▶ **Required work**: For this exercise, output exactly and only the lines running from the one with "You are a computer-use" through the final line of the data below, without pictures.

▶ **Data to process**:

● ● ● ●

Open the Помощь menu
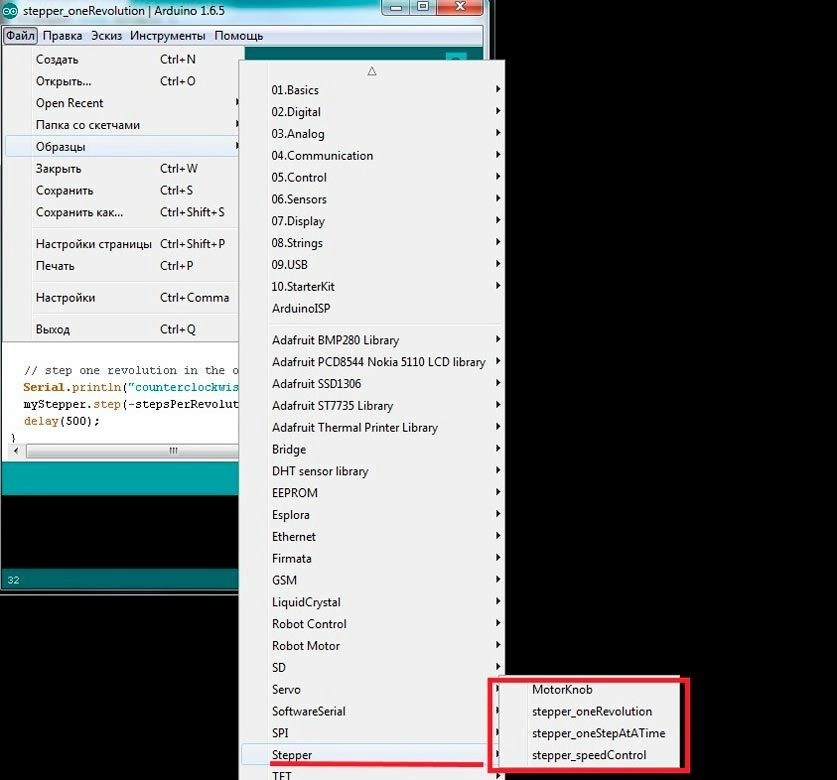837x780 pixels. point(238,35)
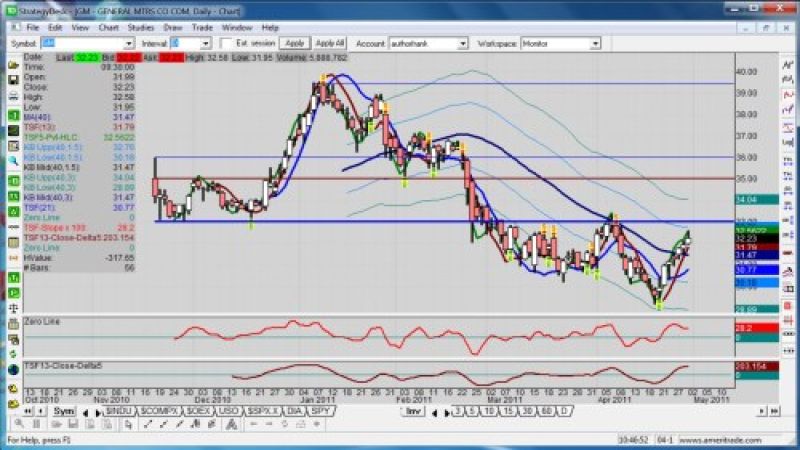Select the 60 minute interval tab
The width and height of the screenshot is (800, 450).
[x=546, y=411]
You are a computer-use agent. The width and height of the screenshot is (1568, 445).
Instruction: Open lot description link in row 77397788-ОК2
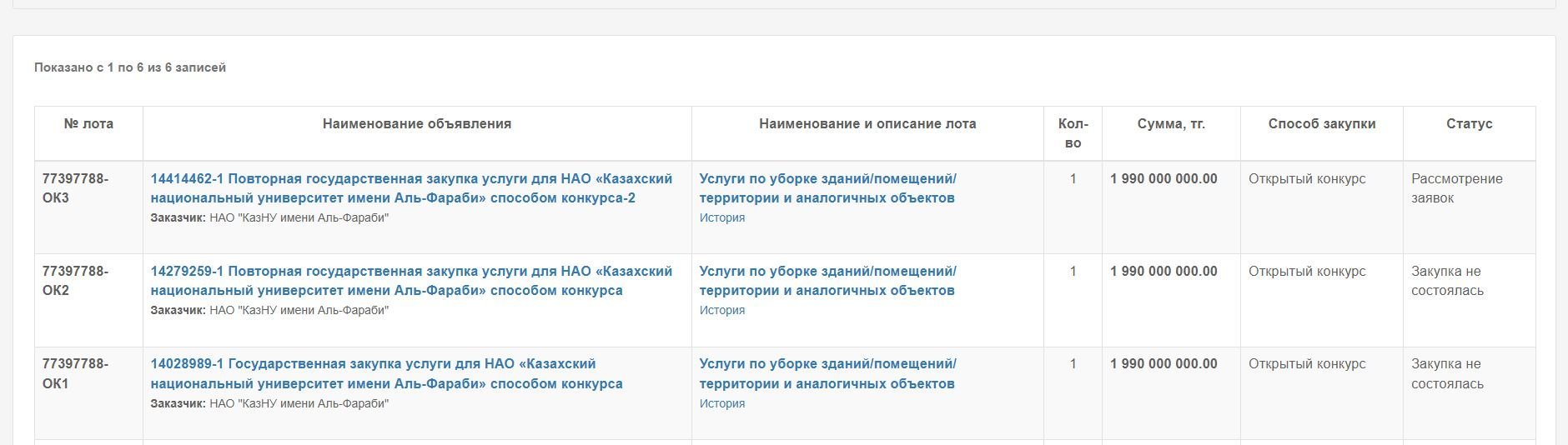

● ● ● ●

▶ **Solved exercise**:
You are a computer-use agent. The width and height of the screenshot is (1568, 445).
Instruction: Open lot description link in row 77397788-ОК2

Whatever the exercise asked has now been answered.